◆ Dataset:
********

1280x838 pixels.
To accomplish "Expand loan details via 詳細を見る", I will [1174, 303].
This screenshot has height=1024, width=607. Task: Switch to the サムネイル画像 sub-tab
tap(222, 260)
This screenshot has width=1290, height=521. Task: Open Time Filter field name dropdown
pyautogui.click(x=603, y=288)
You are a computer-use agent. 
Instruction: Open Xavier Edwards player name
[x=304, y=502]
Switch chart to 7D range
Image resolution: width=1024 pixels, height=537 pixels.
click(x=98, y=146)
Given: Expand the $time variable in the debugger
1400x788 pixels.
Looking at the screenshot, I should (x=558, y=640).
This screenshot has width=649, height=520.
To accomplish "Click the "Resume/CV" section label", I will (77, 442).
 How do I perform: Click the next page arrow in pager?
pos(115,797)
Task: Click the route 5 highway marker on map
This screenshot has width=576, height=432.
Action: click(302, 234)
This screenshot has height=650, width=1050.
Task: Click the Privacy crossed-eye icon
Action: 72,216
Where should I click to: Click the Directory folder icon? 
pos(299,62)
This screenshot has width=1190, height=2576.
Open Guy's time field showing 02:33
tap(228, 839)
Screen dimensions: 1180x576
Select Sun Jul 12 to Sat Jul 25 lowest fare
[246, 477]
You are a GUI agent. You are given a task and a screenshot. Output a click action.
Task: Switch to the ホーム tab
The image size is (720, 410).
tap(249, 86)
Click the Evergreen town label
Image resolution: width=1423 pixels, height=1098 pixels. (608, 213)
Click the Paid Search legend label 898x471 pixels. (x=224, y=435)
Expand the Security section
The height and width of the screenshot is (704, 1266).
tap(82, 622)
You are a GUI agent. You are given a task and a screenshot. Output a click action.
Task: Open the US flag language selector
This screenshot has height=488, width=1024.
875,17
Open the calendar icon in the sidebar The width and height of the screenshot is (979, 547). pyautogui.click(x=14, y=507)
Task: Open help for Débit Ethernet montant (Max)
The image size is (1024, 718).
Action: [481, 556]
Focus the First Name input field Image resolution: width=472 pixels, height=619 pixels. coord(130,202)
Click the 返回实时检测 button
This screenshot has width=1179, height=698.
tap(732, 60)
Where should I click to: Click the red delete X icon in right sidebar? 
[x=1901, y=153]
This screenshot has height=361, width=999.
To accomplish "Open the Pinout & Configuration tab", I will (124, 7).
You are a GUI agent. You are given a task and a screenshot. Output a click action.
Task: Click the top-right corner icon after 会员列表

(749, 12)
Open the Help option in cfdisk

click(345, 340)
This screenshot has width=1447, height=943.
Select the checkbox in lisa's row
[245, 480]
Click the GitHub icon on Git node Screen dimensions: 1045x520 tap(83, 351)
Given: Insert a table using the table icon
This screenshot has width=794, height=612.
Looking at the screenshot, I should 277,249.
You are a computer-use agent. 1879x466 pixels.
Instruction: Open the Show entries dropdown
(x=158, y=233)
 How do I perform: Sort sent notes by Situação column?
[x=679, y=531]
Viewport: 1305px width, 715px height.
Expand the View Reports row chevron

********

All of the material above should be transcribed exactly, with no line omitted.

1280x838 pixels.
To accomplish "Expand loan details via 詳細を見る", I will [1174, 303].
This screenshot has height=1024, width=607. Task: Switch to the サムネイル画像 sub-tab
tap(222, 260)
This screenshot has width=1290, height=521. Task: Open Time Filter field name dropdown
pyautogui.click(x=603, y=288)
You are a computer-use agent. 
Instruction: Open Xavier Edwards player name
[x=304, y=502]
Switch chart to 7D range
Image resolution: width=1024 pixels, height=537 pixels.
click(x=98, y=146)
Given: Expand the $time variable in the debugger
1400x788 pixels.
Looking at the screenshot, I should (x=558, y=640).
This screenshot has width=649, height=520.
To accomplish "Click the "Resume/CV" section label", I will (77, 442).
 How do I perform: Click the next page arrow in pager?
pos(115,797)
Task: Click the route 5 highway marker on map
This screenshot has width=576, height=432.
Action: click(302, 234)
This screenshot has height=650, width=1050.
Task: Click the Privacy crossed-eye icon
Action: 72,216
Where should I click to: Click the Directory folder icon? 
pos(299,62)
This screenshot has width=1190, height=2576.
Open Guy's time field showing 02:33
tap(228, 839)
Screen dimensions: 1180x576
Select Sun Jul 12 to Sat Jul 25 lowest fare
[246, 477]
You are a GUI agent. You are given a task and a screenshot. Output a click action.
Task: Switch to the ホーム tab
The image size is (720, 410).
tap(249, 86)
Click the Evergreen town label
Image resolution: width=1423 pixels, height=1098 pixels. (608, 213)
Click the Paid Search legend label 898x471 pixels. (x=224, y=435)
Expand the Security section
The height and width of the screenshot is (704, 1266).
tap(82, 622)
You are a GUI agent. You are given a task and a screenshot. Output a click action.
Task: Open the US flag language selector
This screenshot has height=488, width=1024.
875,17
Open the calendar icon in the sidebar The width and height of the screenshot is (979, 547). pyautogui.click(x=14, y=507)
Task: Open help for Débit Ethernet montant (Max)
The image size is (1024, 718).
Action: [481, 556]
Focus the First Name input field Image resolution: width=472 pixels, height=619 pixels. coord(130,202)
Click the 返回实时检测 button
This screenshot has width=1179, height=698.
tap(732, 60)
Where should I click to: Click the red delete X icon in right sidebar? 
[x=1901, y=153]
This screenshot has height=361, width=999.
To accomplish "Open the Pinout & Configuration tab", I will (124, 7).
You are a GUI agent. You are given a task and a screenshot. Output a click action.
Task: Click the top-right corner icon after 会员列表

(749, 12)
Open the Help option in cfdisk

click(345, 340)
This screenshot has width=1447, height=943.
Select the checkbox in lisa's row
[245, 480]
Click the GitHub icon on Git node Screen dimensions: 1045x520 tap(83, 351)
Given: Insert a table using the table icon
This screenshot has width=794, height=612.
Looking at the screenshot, I should 277,249.
You are a computer-use agent. 1879x466 pixels.
Instruction: Open the Show entries dropdown
(x=158, y=233)
 How do I perform: Sort sent notes by Situação column?
[x=679, y=531]
Viewport: 1305px width, 715px height.
Expand the View Reports row chevron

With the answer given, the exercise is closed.